Attorney John F. Maxwell, who represents the mothers of the two young girls, has said that he would be seeking a "substantial claim . . . for the wrongful death" of Bosch, who was not married to any of the women.

"And who are you?" Erie County Surrogate Joseph S. Mattina asked the stranger who stood in the midst of attorneys ready to argue the rights of the unborn child.

"I am James A. August representing my client, who now feels that Bosch is the father of her daughter and has petitioned Family Court to reopen the paternity proceedings regarding the person she initially named as the father of her daughter."

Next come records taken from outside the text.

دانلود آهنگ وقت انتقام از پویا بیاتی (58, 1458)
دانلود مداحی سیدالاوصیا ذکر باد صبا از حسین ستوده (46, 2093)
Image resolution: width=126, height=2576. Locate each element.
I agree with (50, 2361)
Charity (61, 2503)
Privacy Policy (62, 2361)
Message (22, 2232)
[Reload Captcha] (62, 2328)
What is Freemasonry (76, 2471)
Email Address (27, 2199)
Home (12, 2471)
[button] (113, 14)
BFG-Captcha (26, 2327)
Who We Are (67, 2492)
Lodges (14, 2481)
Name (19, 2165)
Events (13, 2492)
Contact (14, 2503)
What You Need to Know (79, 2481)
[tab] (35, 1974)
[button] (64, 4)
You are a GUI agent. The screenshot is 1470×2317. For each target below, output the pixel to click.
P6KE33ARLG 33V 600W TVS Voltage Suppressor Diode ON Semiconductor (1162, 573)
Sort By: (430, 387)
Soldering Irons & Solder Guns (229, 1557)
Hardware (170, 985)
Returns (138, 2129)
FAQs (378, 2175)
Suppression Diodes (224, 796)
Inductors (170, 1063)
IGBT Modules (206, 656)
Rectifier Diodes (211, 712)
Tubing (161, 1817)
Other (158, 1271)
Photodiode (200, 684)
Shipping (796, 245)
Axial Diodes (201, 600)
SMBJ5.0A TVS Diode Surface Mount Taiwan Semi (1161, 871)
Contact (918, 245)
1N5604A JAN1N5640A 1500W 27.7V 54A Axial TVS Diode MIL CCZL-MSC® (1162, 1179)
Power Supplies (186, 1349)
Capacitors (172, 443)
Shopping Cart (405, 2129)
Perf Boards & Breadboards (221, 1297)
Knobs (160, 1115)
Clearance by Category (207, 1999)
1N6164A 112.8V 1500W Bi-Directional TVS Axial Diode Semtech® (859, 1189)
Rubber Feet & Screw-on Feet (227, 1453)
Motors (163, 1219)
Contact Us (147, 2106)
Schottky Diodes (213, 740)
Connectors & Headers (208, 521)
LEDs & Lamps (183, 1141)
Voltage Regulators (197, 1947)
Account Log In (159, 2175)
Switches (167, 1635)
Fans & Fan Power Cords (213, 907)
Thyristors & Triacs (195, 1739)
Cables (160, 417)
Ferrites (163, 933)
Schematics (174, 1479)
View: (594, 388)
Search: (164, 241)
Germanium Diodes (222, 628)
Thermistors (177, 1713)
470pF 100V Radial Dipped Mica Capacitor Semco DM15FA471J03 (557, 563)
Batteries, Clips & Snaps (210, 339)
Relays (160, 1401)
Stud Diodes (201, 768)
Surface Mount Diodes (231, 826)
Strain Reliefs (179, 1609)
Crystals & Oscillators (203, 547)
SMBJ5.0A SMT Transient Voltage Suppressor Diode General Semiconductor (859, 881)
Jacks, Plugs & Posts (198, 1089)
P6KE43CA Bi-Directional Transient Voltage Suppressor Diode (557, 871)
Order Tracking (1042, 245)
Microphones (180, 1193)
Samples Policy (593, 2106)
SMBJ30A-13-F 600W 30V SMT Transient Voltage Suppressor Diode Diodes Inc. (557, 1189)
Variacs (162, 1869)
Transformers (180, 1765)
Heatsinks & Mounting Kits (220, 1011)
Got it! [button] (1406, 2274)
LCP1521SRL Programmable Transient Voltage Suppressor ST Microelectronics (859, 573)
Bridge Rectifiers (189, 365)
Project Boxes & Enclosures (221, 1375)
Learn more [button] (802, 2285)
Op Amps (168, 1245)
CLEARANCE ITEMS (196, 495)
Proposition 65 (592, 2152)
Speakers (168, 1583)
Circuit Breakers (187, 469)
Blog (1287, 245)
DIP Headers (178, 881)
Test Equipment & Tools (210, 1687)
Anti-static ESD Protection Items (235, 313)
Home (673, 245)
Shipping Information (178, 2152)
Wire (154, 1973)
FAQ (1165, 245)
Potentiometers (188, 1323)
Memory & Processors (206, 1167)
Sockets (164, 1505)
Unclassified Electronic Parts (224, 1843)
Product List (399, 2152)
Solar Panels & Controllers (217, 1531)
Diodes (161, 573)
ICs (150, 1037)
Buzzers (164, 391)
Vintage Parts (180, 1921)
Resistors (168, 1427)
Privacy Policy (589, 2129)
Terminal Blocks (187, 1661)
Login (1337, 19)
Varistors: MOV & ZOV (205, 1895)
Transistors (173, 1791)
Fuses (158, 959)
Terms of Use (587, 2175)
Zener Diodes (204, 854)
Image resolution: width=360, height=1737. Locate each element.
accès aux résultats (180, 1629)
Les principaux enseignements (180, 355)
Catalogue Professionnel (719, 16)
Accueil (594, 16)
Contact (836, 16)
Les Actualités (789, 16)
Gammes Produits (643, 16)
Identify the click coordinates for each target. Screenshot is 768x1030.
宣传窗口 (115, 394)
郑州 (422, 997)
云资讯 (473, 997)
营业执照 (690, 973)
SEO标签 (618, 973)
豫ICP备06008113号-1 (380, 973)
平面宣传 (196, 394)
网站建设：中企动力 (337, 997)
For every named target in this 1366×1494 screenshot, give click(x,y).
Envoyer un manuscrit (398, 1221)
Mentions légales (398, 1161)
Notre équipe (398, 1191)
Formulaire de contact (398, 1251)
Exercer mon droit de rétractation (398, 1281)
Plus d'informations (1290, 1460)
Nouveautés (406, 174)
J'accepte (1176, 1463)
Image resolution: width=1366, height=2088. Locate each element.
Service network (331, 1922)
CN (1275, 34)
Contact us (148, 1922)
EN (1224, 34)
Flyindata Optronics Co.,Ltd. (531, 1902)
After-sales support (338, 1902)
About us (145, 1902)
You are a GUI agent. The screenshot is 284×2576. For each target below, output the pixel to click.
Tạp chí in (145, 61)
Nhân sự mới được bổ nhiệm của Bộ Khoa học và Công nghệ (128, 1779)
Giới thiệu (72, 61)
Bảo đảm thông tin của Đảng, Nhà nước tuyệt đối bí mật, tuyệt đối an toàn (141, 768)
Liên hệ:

August said his client "had a history of an extensive relationship with Bosch . . . Because he was abusive to her -- there was even an order of protection -- my client was afraid of Bosch and so she did not name him the father of her child.

August said he also will ask for DNA tests to verify paternity using some of the tissue and blood samples from Bosch that have been preserved to establish paternity of the child expected to be born in June.

Attorneys representing the first two daughters and the unborn child expected to present arguments Friday for and against the ppointment of Bosch's father, Roger Bosch, as administrator of his son's estate and the mothers of his two daughters as co-administrators and guardians of their daughters.

Robert Boreanaz, attorney for the mother of the unborn child, has asked the court to also appoint her as both guardian of her unborn child and a co-administrator.

Mattina has noted that in the Roe vs. Wade decision, the Supreme Court ruled that "a fetus is not a person . . . (and) does not have a legal personality or identity until it sees the light of day."

Boreanaz's plan to offer motions to protect the rights of the unborn child will have to wait until Feb. 14 when Mattina has scheduled a pre-trial hearing.

Attorneys for the two girls were unsuccessful in persuading Mattina to immediately name an administrator so a civil suit can begin "for the wrongful death" of Bosch.

Bosch, who worked for Ferguson Electric Construction Co., was installing transformers at ITT Standard on Standard Parkway in Cheektowaga when the Dec. 7 explosion occurred.